§ **WORK REQUIRED**: Reproduce word for word the part of the health plan capital and related party text starting at "Refer to Note" and ending at "16Variable Interest Entities (VIEs)".

The National Association of Insurance Commissioners (NAIC) adopted rules effective December 31, 1998, which, if implemented by the states, set minimum capitalization requirements for insurance companies, HMOs, and other entities bearing risk for health care coverage. The requirements take the form of risk-based capital (RBC) rules which may vary from state to state.
As of March 31, 2016, our health plans had aggregate statutory capital and surplus of approximately $1,349 million compared with the required minimum aggregate statutory capital and surplus of approximately $854 million. All of our health plans were in compliance with the minimum capital requirements at March 31, 2016. We have the ability and commitment to provide additional capital to each of our health plans when necessary to ensure that statutory capital and surplus continue to meet regulatory requirements.
15. Related Party Transactions
Our California health plan has entered into a provider agreement with Pacific Healthcare IPA (Pacific), which is 50% owned by the brother-in-law of Dr. J. Mario Molina and John C. Molina. Under the terms of this provider agreement, the California health plan pays Pacific for medical care Pacific provides to health plan members. For the three months ended March 31, 2016 and 2015, the amounts paid to Pacific were insignificant.
Refer to Note 16, "Variable Interest Entities (VIEs)," for a discussion of the Joseph M. Molina, M.D. Professional Corporations.
16Variable Interest Entities (VIEs)
Joseph M. Molina M.D., Professional Corporations
The Joseph M. Molina, M.D. Professional Corporations (JMMPC) were created to further advance our direct delivery business. JMMPC's primary shareholder is Dr. J. Mario Molina, our chief executive officer, president, and chairman of the board of directors. Dr. Molina is paid no salary and receives no dividends in connection with his work for, or ownership of, JMMPC. JMMPC provides primary care medical services through its employed physicians and other medical professionals. JMMPC also provides certain specialty referral services to our California health plan members through a contracted provider network. Substantially all of the individuals served by JMMPC are members of our health plans. JMMPC does not have agreements to provide professional medical services with any other entities.
Our wholly owned subsidiary, Molina Medical Management, Inc. (MMM), has entered into services agreements with JMMPC to provide clinic facilities, clinic administrative support staff, patient scheduling services and medical supplies to JMMPC. The services agreements were designed such that JMMPC will operate at break even, ensuring the availability of quality care and

25

Table of Contents

access for our health plan members. The services agreements provide that the administrative fees charged to JMMPC by MMM are reviewed annually to assure the achievement of this goal.

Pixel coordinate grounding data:

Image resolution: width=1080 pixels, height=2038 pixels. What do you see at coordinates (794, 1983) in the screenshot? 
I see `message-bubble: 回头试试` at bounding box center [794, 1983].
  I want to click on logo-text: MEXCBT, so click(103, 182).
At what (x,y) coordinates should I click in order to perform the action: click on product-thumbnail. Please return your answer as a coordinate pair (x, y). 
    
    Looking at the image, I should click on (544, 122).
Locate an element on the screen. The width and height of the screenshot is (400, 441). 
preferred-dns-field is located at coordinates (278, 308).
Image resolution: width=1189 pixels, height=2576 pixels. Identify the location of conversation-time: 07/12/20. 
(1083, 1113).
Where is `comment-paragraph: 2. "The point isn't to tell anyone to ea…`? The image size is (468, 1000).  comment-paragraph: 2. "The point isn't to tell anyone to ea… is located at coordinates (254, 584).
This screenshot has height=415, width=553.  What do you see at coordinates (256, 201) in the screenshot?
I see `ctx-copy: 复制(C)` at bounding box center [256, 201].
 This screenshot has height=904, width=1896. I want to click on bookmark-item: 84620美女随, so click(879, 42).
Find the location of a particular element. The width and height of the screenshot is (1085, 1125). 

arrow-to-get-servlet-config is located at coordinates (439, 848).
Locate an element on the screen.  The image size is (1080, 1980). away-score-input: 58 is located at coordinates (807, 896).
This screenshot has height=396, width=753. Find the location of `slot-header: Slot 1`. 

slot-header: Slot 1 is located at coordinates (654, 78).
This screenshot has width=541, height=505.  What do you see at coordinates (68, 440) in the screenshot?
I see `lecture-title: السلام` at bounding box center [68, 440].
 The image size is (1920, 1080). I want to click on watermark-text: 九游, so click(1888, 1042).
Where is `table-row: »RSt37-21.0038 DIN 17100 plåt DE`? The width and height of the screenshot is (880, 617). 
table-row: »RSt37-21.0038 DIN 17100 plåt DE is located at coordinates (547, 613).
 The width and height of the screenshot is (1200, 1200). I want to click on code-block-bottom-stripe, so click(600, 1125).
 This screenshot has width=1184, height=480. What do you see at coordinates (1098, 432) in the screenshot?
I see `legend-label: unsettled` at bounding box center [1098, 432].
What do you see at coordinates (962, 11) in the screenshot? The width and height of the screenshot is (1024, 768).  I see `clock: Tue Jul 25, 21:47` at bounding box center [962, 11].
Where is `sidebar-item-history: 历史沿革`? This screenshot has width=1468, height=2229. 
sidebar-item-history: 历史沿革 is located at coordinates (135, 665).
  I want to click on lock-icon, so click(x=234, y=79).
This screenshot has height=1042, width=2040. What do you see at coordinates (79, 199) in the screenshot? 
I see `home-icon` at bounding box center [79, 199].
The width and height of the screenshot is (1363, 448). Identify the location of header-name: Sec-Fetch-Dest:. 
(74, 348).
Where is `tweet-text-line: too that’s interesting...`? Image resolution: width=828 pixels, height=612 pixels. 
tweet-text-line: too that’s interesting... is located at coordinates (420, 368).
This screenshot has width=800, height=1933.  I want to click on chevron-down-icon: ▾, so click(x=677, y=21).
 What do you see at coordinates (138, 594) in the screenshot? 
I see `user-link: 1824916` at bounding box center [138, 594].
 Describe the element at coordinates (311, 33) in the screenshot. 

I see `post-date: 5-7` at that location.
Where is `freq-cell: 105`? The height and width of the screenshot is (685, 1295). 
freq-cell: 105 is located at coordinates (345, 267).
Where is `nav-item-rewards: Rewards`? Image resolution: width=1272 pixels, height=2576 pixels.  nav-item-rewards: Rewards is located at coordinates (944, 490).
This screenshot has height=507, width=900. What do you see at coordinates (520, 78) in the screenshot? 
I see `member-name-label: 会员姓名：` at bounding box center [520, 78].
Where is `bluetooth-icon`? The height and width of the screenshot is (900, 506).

§ **PROBLEM SOLUTION**:
Refer to Note 16, "Variable Interest Entities (VIEs)," for a discussion of the Joseph M. Molina, M.D. Professional Corporations.
16Variable Interest Entities (VIEs)